Mining technology has developed over the years, and more sophisticated methods have been been created to separate the economic and uneconomic fractions. Early mining operations could be inefficient, and often left relatively large amounts of useful minerals in the mine tailings. This was often due to the poor ability of older techniques to effectively separate useful minerals from gangue, or a result of the minerals being suspended in particularly difficult configurations. When new techniques are created, old tailings dumps are sometimes revisited for their stores of useful minerals and ores.
Tailings may also be reexamined if new uses for old materials are discovered. Arsenopyrite was once considered a useless gangue mineral and dumped in the tailings as part of the uneconomic fraction. Later developments led to arsenic becoming a popular insecticide, at which time the arsenopyrite contained in mine tailings could be considered an economic fraction. When developments like this occur, tailings are often reprocessed to extract the newly desired minerals and ores.

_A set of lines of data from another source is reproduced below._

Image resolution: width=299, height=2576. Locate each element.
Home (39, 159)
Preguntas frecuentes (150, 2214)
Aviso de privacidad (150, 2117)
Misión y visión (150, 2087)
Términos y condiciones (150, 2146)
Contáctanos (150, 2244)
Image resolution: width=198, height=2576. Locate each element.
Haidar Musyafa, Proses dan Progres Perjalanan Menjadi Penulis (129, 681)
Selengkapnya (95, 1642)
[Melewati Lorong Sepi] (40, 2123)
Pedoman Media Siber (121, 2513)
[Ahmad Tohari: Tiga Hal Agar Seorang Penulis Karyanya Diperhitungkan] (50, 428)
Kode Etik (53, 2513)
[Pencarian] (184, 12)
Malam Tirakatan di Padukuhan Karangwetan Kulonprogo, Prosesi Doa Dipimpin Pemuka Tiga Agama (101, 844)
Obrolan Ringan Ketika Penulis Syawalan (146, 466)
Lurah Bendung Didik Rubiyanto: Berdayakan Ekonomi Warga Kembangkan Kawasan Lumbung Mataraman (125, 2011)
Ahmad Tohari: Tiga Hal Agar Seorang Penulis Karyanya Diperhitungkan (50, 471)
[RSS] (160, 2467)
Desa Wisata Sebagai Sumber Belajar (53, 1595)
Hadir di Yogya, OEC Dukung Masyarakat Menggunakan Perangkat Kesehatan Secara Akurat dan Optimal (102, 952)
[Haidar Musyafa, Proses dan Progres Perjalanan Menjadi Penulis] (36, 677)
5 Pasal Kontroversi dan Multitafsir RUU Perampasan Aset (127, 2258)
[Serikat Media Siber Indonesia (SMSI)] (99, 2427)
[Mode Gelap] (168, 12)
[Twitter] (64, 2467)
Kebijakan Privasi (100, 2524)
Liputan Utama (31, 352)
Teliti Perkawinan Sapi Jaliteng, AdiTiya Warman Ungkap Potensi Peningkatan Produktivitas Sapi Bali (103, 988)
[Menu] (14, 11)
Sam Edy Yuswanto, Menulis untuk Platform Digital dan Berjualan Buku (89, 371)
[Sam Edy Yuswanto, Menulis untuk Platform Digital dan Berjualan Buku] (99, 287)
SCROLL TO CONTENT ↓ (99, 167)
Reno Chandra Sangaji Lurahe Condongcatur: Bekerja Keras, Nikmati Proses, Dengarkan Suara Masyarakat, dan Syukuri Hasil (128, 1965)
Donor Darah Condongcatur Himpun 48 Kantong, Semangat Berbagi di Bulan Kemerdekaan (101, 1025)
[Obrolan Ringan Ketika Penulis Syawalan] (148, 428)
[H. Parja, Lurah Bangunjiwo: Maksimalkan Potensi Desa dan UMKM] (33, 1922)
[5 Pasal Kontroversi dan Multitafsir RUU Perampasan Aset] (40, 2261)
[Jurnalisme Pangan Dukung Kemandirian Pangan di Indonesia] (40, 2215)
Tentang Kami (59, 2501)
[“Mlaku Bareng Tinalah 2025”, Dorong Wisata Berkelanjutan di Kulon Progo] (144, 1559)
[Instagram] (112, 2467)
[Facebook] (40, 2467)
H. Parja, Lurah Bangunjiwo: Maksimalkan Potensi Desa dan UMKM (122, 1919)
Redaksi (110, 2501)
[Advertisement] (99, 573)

In certain mining operations, gangue may contain hazardous materials. This may be the result of mining hazardous materials, some of which invariably end up in the tailings due to processing that is not perfectly efficient. Hazardous or poisonous chemicals, such as cyanide, may also be used in the processing of minerals like gold and silver, in which case certain amounts often end up in the tailings. When this happens, the mining operation will often include an environmentally safe dump site to keep poisonous or hazardous materials present in the tailings from leeching out into the ground water.